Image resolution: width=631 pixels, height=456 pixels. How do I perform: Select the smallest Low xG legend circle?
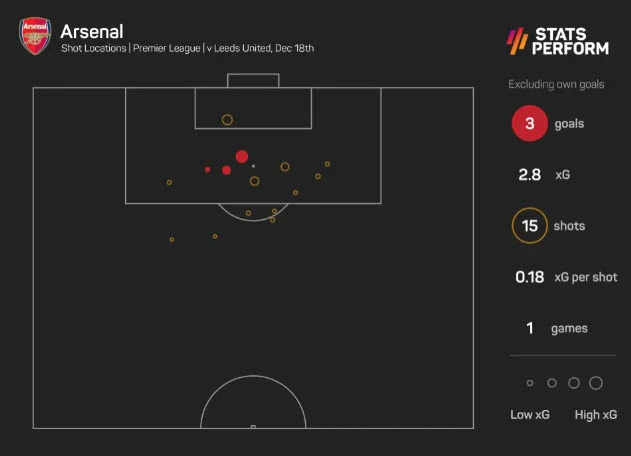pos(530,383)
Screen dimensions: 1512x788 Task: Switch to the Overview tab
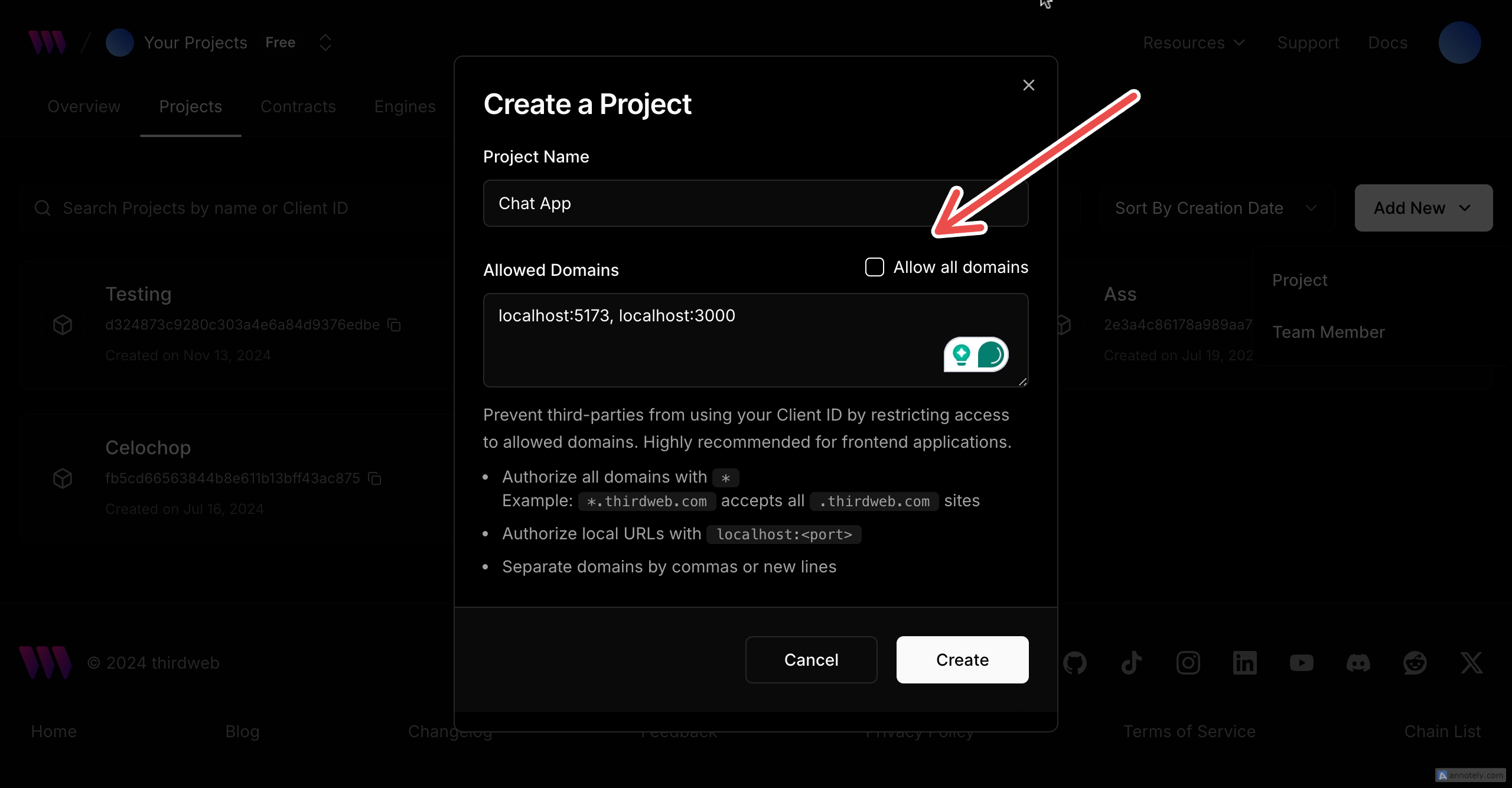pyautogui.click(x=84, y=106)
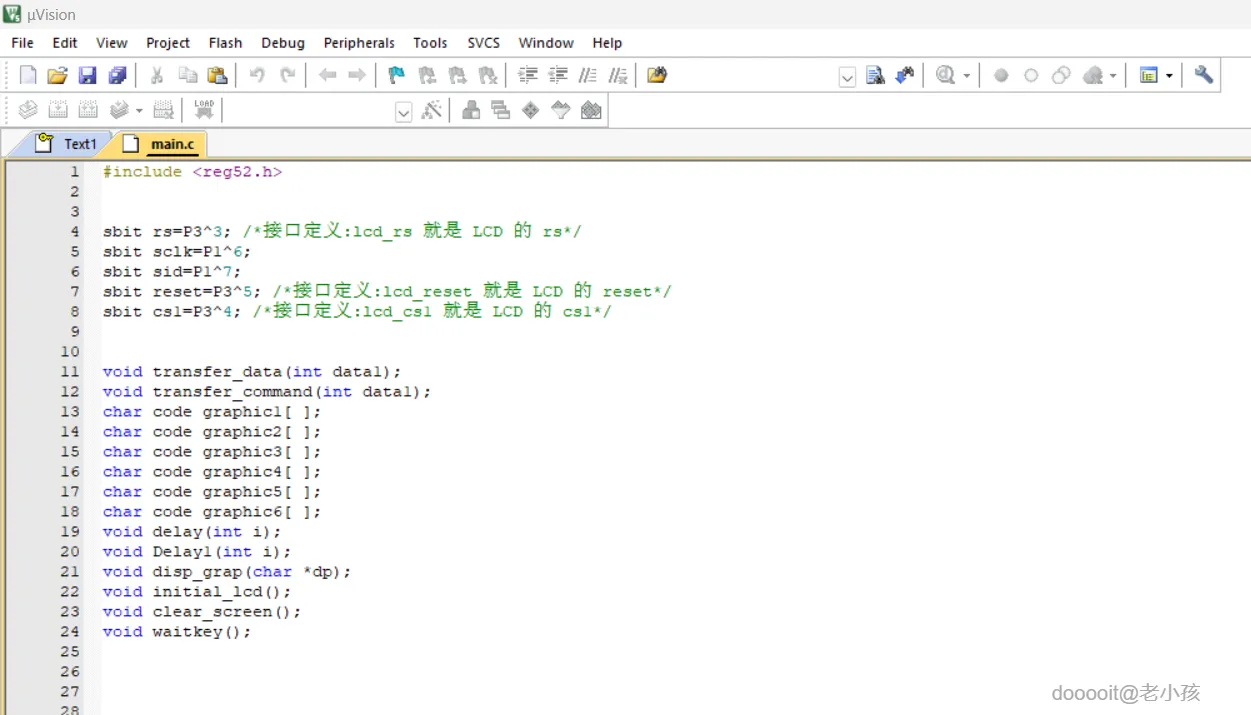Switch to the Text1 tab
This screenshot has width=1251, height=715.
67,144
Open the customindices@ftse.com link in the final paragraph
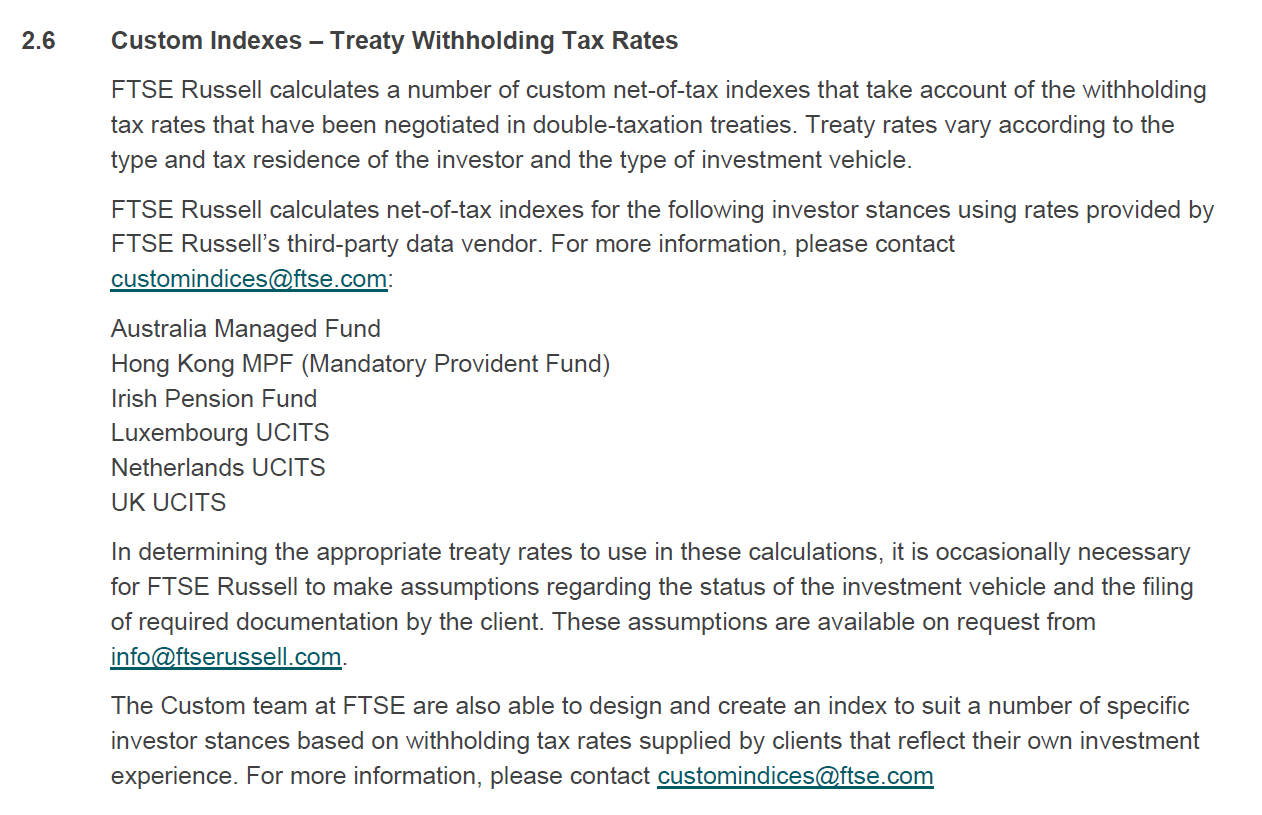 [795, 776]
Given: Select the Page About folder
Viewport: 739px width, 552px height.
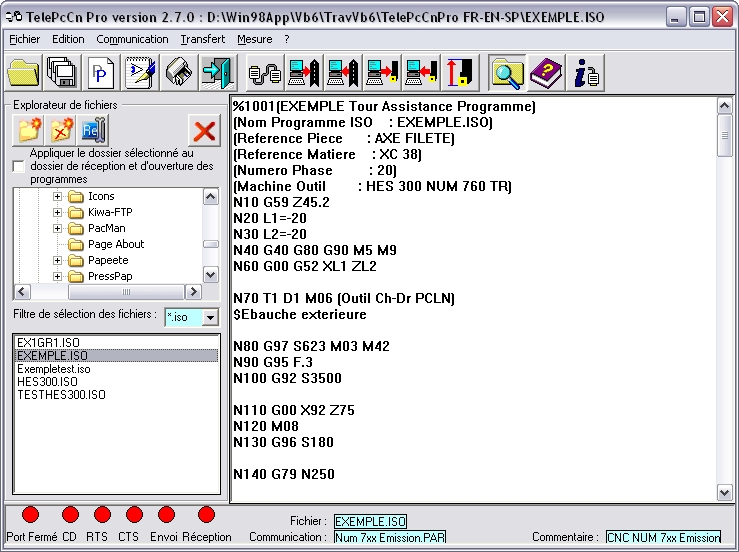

==

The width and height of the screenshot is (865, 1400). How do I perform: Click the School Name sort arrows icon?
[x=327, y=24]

REQUIRED WORK
Go down the entries above from the line containing "Image resolution: width=631" to the line containing "Given: Select the Page About folder" and write out each line exactly, leaving pictures out.

WRITTEN SOLUTION
Image resolution: width=631 pixels, height=456 pixels. How do I perform: Select the smallest Low xG legend circle?
pos(530,383)
Screen dimensions: 1512x788 Task: Switch to the Overview tab
pyautogui.click(x=84, y=106)
Switch to the Text1 tab
This screenshot has width=1251, height=715.
67,144
Open the customindices@ftse.com link in the final paragraph
 [795, 776]
Given: Select the Page About folder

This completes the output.